Chamber Music Concert
Filharmonia Narodowa, Chamber Music Hall (Warszawa)
Vision String Quartet, photo: Harald Hoffmann Accustomed to the most canonical output by avant-garde composers, we sometimes react with amazement to their youthful works, which often attest to their perfect mastery of the principles of composition with which they were about to dramatically break. Such is undoubtedly the case with Langsamer Satz, a work without opus number for string quartet by Anton Webern. According to the critics, this lyrically atmospheric work, in the spirit of late romanticism, conveys the mood of the mountain trek on which the composer supposedly fell in love with his cousin and future wife, Wilhelmina Mörtl.
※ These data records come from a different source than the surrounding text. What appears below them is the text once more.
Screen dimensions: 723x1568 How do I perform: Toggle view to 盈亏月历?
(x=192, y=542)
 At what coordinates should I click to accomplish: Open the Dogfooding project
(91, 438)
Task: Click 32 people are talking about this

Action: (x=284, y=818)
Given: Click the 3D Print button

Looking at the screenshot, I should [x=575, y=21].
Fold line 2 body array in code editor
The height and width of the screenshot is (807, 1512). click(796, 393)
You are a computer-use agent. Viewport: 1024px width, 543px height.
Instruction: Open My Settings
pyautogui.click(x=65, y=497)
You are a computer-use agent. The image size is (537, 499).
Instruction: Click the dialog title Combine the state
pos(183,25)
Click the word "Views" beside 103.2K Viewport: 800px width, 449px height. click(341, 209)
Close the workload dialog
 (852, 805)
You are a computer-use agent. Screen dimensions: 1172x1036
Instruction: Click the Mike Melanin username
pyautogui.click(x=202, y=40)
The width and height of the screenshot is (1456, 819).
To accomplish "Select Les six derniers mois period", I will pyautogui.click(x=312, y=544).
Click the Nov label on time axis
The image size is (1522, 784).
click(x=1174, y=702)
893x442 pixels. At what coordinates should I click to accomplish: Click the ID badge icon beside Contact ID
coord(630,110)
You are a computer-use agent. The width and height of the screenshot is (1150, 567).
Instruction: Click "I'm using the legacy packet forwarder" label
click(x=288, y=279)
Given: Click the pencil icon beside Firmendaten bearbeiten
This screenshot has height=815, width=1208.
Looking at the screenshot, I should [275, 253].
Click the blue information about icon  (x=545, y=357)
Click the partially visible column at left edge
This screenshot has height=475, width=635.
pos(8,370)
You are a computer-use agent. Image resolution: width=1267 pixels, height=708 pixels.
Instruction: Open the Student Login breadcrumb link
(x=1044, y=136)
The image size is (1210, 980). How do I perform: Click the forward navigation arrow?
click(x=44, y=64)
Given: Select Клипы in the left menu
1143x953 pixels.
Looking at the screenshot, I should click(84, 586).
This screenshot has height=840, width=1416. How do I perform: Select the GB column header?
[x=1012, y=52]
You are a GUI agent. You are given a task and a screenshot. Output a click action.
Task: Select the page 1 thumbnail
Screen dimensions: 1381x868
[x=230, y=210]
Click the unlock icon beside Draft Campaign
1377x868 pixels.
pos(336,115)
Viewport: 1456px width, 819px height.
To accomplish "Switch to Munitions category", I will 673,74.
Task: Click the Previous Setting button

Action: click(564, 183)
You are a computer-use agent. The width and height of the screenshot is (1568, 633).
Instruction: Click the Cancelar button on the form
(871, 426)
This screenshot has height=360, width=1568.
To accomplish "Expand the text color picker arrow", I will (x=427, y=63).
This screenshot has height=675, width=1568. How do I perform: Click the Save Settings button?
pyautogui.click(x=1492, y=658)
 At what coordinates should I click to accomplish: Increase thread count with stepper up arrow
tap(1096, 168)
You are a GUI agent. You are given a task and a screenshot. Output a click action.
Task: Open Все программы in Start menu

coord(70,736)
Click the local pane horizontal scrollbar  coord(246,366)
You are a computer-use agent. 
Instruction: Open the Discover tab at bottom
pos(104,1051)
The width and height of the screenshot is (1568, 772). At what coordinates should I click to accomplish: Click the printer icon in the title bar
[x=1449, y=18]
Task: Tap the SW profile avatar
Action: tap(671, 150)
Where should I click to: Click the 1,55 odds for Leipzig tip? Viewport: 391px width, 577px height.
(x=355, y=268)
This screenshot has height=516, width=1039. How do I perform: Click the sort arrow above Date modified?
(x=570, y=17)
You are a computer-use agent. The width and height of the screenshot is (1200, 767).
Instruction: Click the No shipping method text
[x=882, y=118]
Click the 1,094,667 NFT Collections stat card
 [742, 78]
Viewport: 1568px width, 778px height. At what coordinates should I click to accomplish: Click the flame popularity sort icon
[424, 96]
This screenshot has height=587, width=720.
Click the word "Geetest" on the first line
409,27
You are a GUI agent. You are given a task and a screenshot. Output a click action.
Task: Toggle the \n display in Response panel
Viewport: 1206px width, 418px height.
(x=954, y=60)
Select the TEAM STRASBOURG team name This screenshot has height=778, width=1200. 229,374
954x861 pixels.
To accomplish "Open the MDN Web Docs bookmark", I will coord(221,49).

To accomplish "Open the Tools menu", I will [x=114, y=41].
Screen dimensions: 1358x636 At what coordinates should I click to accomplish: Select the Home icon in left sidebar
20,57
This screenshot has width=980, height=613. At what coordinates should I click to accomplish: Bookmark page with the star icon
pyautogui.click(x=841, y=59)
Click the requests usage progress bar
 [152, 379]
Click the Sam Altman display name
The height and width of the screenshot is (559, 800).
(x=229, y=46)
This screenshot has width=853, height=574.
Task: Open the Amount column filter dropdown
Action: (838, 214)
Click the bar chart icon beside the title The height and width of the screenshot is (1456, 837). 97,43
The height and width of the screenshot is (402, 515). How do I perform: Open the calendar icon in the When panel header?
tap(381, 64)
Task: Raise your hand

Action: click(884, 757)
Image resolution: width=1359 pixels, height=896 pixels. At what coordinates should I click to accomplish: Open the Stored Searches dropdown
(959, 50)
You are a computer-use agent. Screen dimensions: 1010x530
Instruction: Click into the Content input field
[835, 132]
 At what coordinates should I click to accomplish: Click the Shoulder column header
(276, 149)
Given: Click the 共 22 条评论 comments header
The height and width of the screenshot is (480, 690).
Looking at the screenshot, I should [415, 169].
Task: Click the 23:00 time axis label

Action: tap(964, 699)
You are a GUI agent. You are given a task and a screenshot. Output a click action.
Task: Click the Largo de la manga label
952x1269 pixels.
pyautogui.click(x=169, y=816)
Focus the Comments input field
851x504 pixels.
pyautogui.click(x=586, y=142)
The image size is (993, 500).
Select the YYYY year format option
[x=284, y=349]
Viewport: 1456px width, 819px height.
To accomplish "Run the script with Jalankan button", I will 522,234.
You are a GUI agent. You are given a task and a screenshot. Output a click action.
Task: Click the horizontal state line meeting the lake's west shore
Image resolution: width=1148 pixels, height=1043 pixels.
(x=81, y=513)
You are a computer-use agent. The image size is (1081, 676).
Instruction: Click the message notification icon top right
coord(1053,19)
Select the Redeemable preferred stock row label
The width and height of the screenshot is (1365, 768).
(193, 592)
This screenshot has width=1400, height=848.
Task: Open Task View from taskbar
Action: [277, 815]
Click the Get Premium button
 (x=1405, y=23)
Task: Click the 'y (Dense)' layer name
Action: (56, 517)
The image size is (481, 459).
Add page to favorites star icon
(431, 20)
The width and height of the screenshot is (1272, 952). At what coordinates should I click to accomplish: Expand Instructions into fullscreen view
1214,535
Enchanted by the aura of Paris, Grażyna Bacewicz returned from her second stay in the French capital having composed there her String Quartet No. 3. This work is characterised by passionate vitality and a wealth of development techniques in the outer movements and a bold departure from the tonal path in the slow movement. Before Johannes Brahms considered any of his string quartets suitable for public consumption, he apparently destroyed some 20 youthful essays in the genre. His admiration for Ludwig van Beethoven’s quartets bordered on a paralysing creative phobia. The Quartet in C minor from Op. 51, sent to his publisher after years of work and revision, turned out to be one of the most groundbreaking works in his oeuvre. Even if it does contain discernible elements of the Beethovenian spirit, Brahms managed to keep a rein on them.